As in our report of Van Restaurant’s banh xeo, the distinction between a good versus a great banh xeo is the thinness and crispiness of the crepes. We have a few tricks up our sleeves to make ours crispy…the first is cook the bean sprouts ahead of time. Second is to use beer in the batter (totally unproven but we seem to think it does compared with water), and third, vary the heat and add a bit of oil during the cooking process as described below.

banh xeo
Banh Xeo (Vietnamese Sizzling Crepes) one bag makes about 10-12 crepes
Printable Recipe 


  • 1 /2 lb pork butt, cut into thin slices
  • 1/2 ts salt
  • 1/2 ts sugar
  • 1/2 ts fish sauce
  • black pepper
  • 1/2 lb of shrimp (medium to large size, deveined and peeled)
  • 1 medium yellow onion, thinly sliced
  • 3 cups of bean sprouts (in small bowl wrapped in plastic wrap, steam small batches in the microwave for about 1-2 minutes, drain and set aside)

  • 1 package of banh xeo mix (basically rice flour either with turmeric pre-mixed or separate–we used the package above, but many brands are available)
  • 3 cups of water or beer
  • 1 cup of coconut milk
  • 1 cup of chopped scallions
  • 1/2 ts salt


banh xeo


In a mixing bowl, combine banh xeo mix, coconut milk, and beer and mix well.
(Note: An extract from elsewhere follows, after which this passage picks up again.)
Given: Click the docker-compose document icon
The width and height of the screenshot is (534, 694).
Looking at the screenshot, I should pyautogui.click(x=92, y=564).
Let the ingredients meld together for about 20 minutes and add green onions. Marinate the pork with salt, pepper, sugar, and fish sauce and set aside. Season shrimp with touch of salt and pepper and set aside.


Before starting to pour your crepes, make sure you have have plenty of counter space and line up all your ingredients ready to go–largest nonstick pan you have, a ladle and flexible spatula, batter, pork, shrimp, onions, and small bowl of cooking oil.

banh xeo
On high heat, heat 1 teaspoon of cooking oil in a nonstick frying pan and sautee a few pieces of pork–when it’s about 1/3rd of of the way done, add onion slices and shrimps since they are quicker to cook. Distribute the shrimps and pork evenly prior to adding the batter. Don’t use too much filling–you don’t want to overload the crepes. 

Stir batter with ladle and add about 3/4 quarter ladle full into the center of the pan and quickly swirl the pan to evenly distribute a thin layer batter to the very edges of the pan. Try to go for as thin a layer as possible. You may have to adjust how much batter you use depending on how big your pan is.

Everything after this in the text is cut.